* Lesetext
• • •

Im Herbst 1852 bot Richard Burton der Royal Geographical Society seine Dienste an, um »den gewaltigen weißen Flecken, welcher in britischen Kartenwerken noch immer die östlichen und zentralen Regionen Arabiens ziert, auszutilgen«. Sein Plan war, im omanischen Maskat zu landen und das leere Viertel in Richtung Mekka und Medina zu durchqueren.

Im April 1853 verließ Burton die englische Hafenstadt Southampton in Gestalt eines vermögenden Persers. Während der ganzen Reise war er akribisch bemüht, sich an die orientalischen Sitten anzupassen. Selbst solche Details wie die muslimische Art und Weise, ein Glas Wasser zu trinken, studierte Burton: »Er ergriff den Trinkbecher, als wäre es die Kehle eines Feindes, und beendete den Vorgang mit einem befriedigten Grunzen.«

Nach einem Monat in Ägypten entschied er, die Gestalt des persischen Adligen abzulegen und in die Verkleidung eines wandernden Derwisches zu schlüpfen. Dass er sich seiner persischen Verkleidung entledigte, hatte gute Gründe, waren doch die schiitischen Perser in ganz Arabien als Häretiker ungeliebt und verachtet. Einige Zeit später nahm er seine endgültige Maskierung an: Er gab sich fortan als britischer Untertan afghanischer Herkunft aus, der in Rangun als Arzt ausgebildet worden war. Er kaufte sich die passende Reisekleidung: einen gewaltigen, breiten gelben Regenschirm, einen hölzernen Kamm, eine Ziegenhaut als Wasserbehälter, einen groben persischen Gebetsteppich, welcher außerdem als Bettstatt diente, ein baumwollenes, plüschbesetztes Kissen und ein Betttuch. Ein Dolch, ein Tintenfass aus Messing und ein Federhalter staken in seinem Gürtel, ein Rosenkranz, mehrere Nadeln und »ein erbsengrüner Behälter mit roten und gelben Blumen, der zweimal am Tag vom Kamel fiel«, vervollständigten seine Ausrüstung. Seine Geldmittel für die Reise waren fünfundzwanzig Goldmünzen in einem Gürtel unter seinen Kleidungsstücken.

• • •

* Erforderliche Schritte
A: Nennen Sie alle Gegenstände, die Burton laut dem Text über Richard Burton als passende Reisekleidung kaufte, und zwar in der Reihenfolge, in der der Text sie aufzählt.
B: Prüfen Sie anhand des Textes über Richard Burton, ob die folgenden Aussagen zutreffen, und belegen Sie jedes Urteil mit einem wörtlichen Zitat. (i) Burton brach im April 1853 von Southampton auf. (ii) Burton behielt die Verkleidung als persischer Adliger bis zum Ende der Reise bei. (iii) Für die Reise standen Burton fünfundzwanzig Goldmünzen zur Verfügung.
C: Schreiben Sie den Text über Richard Burton im Anschluss an seinen letzten Satz weiter.

* Bereitgestellte Angaben
• • •

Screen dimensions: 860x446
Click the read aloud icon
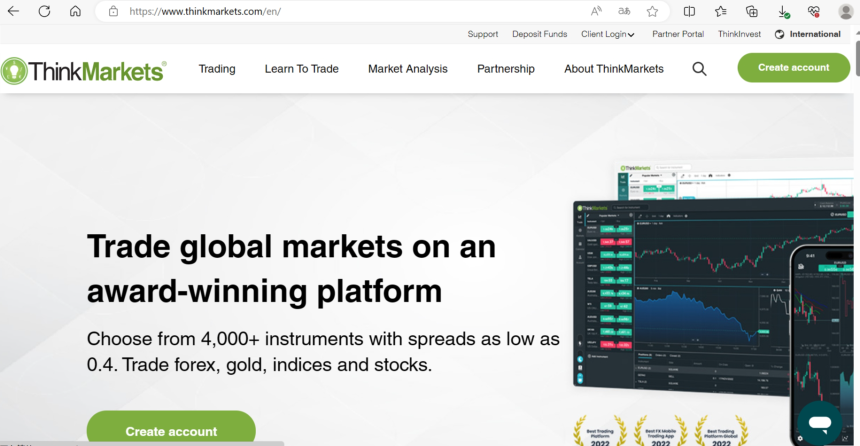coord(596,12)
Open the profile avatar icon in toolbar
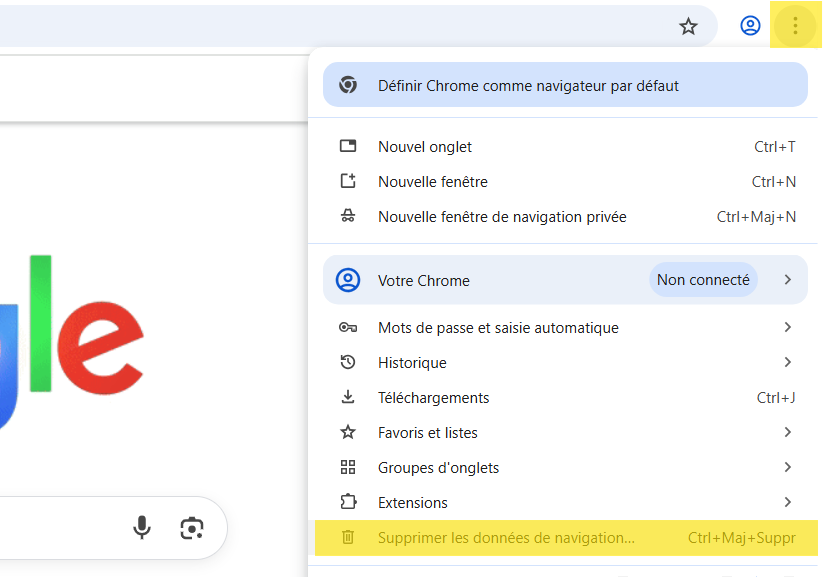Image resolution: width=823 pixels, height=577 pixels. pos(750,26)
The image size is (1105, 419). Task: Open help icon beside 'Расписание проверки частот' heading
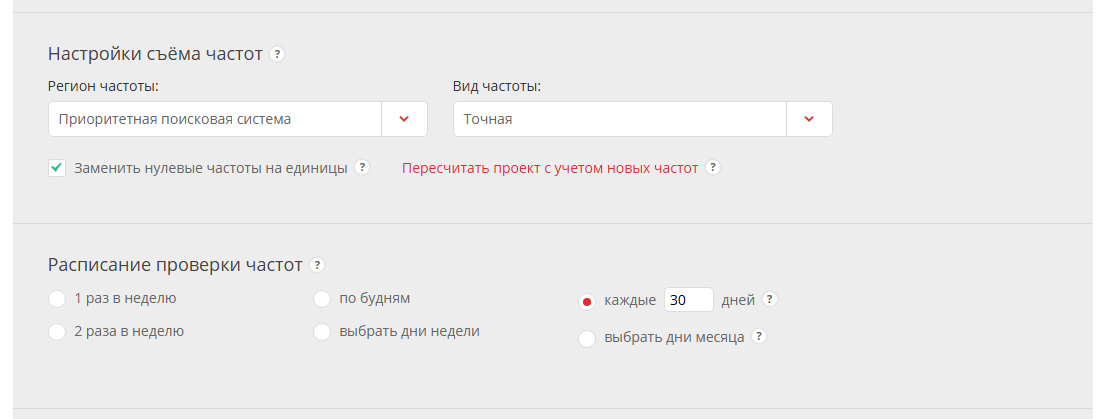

• • •

* Antworten je Aufgabe
A: einen gewaltigen, breiten gelben Regenschirm; einen hölzernen Kamm; eine Ziegenhaut als Wasserbehälter; einen groben persischen Gebetsteppich; ein baumwollenes, plüschbesetztes Kissen; ein Betttuch

B:
(i) Ja: „Im April 1853 verließ Burton die englische Hafenstadt Southampton“
(ii) Nein: „Nach einem Monat in Ägypten entschied er, die Gestalt des persischen Adligen abzulegen“
(iii) Ja: „Seine Geldmittel für die Reise waren fünfundzwanzig Goldmünzen in einem Gürtel unter seinen Kleidungsstücken.“

C:
Burton empfand das Milieu von Alexandria als wohltuend: Er traf dort auf das, was die Araber »Kaif« nennen: »Den Reiz einer tierischen Existenz; das passive Vergnügen des reinen Sinnes; die wohltuende Schlaffheit, die traumhafte Ruhe, das verstiegene Schlösser-Bauen, welches in Asien anstelle des kraftvollen, intensiven, passionierten Lebens in Europa stand.«

Mit einem älteren, schon etwas asthmatischen Dampfer gelangte er nach Kairo und nahm dort Unterkunft in einer Pension für Ägypter, einem sogenannten Wakalah. Er praktizierte dort als Arzt. Seine Wertschätzung unter der Bevölkerung vergrößerte sich außerordentlich, nachdem er zwei abessinische Sklavenmädchen vom Schnarchen kuriert hatte. Burton nahm auch an Disputen der theologischen Fakultät der Al-Azhar teil, denn ein religiöser Irrtum oder ein Verstoß gegen die orthodoxen Regeln in Mekka und Medina würden bei Weitem aufschlussreicher sein als irgendwelche linguistischen Fehler. Es konnte viele Erklärungen für fehlende Perfektion in der Sprache geben, aber keine für eine religiöse Handlung, die kein Muslim durchführen würde.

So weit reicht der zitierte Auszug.